On the night his elder son went missing, VS Jeganathan dissected a monarch butterfly. He measured the span of the wings three times before his younger son and wife returned to his study with the same worried expressions. Outside the clothes on the laundry line inflated and danced in the breeze. “I’ll leave for the capital tonight,” he said, reaching for his blazer, the fabric squeezed between a fortress of boxes, still unpacked after all these years.
“Don’t you disappear too,” his wife said.
Near midnight he climbed onto the bus in Thirunelveli and as he held out his fare, he became aware of the weight of his hand, the conductor’s hesitation before accepting his payment. The man’s face folded in disgust. Only then did Jeganathan notice the crushed fragments of wings, insect legs sticking to his fingertips.
The main room of the police station was painted a sunny yellow. A bronze statue of the Buddha greeted him when he entered and partially hid the crack that ran down the center of the front wall, where a policeman sat at his desk hunched over an open magazine. The man was exceptionally thin except for his belly, which hung like a rice sack so even the crook of his neck seemed to bow. He was too busy grazing his fingers against an advertisement of a woman sniffing perfume to see him, and when Jeganathan first spoke, the officer looked up perturbed, his open hand lightly smacking the printed lady.
Holding out a school photograph, Jeganathan began to speak Sinhala in a slow, precise manner as if he were walking on a tightrope, his son’s life caught in the balance of enunciating a language he had not needed to speak for the past three years living up in the north.
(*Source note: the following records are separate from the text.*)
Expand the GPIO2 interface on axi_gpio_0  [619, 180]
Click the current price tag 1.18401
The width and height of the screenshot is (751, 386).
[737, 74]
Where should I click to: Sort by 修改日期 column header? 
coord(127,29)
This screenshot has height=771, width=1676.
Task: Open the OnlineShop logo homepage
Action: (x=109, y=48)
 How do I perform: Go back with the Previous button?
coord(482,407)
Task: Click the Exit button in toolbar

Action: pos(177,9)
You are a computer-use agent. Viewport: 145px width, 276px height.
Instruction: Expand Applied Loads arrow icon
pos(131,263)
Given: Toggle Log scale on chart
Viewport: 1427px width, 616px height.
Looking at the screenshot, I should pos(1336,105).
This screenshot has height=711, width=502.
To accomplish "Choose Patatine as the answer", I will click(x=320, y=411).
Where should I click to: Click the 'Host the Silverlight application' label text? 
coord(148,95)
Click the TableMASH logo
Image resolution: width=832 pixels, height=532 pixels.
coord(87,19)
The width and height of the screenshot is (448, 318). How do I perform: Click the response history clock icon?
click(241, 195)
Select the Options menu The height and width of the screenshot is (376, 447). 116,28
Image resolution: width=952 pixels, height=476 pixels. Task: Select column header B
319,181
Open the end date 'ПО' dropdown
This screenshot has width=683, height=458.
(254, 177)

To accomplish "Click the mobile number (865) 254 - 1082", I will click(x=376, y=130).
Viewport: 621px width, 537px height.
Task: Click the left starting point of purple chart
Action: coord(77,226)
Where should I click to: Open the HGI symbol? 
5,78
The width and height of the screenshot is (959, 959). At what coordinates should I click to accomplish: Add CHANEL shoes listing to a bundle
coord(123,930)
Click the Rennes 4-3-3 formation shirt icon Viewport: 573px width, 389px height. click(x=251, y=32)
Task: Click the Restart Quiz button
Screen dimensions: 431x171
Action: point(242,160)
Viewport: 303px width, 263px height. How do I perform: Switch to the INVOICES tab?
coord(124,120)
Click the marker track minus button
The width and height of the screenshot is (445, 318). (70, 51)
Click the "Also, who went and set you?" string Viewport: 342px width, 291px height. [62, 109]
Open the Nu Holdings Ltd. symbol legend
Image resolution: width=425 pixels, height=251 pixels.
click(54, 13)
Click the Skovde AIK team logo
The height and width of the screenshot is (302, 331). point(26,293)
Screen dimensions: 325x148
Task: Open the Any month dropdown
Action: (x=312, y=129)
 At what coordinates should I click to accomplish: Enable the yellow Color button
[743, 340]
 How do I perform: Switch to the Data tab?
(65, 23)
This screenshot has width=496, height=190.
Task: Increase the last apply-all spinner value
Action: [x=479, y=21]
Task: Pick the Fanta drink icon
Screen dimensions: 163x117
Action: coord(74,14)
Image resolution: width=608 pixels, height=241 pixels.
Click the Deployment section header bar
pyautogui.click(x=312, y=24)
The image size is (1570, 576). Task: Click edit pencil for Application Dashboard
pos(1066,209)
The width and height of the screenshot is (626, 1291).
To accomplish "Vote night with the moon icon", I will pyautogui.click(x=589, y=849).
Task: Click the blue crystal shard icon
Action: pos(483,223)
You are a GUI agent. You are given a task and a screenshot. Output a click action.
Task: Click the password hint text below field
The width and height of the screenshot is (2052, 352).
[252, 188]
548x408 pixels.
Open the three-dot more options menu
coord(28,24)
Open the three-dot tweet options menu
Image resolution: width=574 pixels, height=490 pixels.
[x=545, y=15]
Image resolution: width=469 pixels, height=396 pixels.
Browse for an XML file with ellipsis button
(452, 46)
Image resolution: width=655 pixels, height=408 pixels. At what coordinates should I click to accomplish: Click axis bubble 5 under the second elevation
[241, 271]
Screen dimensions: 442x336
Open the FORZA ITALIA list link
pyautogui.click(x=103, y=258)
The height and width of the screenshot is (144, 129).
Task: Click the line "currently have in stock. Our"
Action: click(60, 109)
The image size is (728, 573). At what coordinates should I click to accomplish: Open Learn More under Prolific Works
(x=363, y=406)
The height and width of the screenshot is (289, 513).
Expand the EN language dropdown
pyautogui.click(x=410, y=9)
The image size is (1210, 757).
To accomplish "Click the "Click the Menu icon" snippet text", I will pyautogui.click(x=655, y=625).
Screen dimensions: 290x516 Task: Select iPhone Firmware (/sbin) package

As he described Jeevan’s disappearance, the officer tapped his fingers together and stared at framed portraits of President Mahinda Rajapaksa and the ex-president Chandrika Kumaratunga hanging from the wall.
The officer asked for Jeganathan’s son’s name and he knew it was a trick. He needed his name to find him and then have reason not to find him.
The officer placed his gold wire-rimmed glasses on his face. He opened a black binder, wet his thumb on the inside of his lip, and glanced over the papers. He filled in Jeevan’s information on a sheet alongside other names. “Where was he headed?” he asked.
Jeganathan paused. “He did not return home after his studies.”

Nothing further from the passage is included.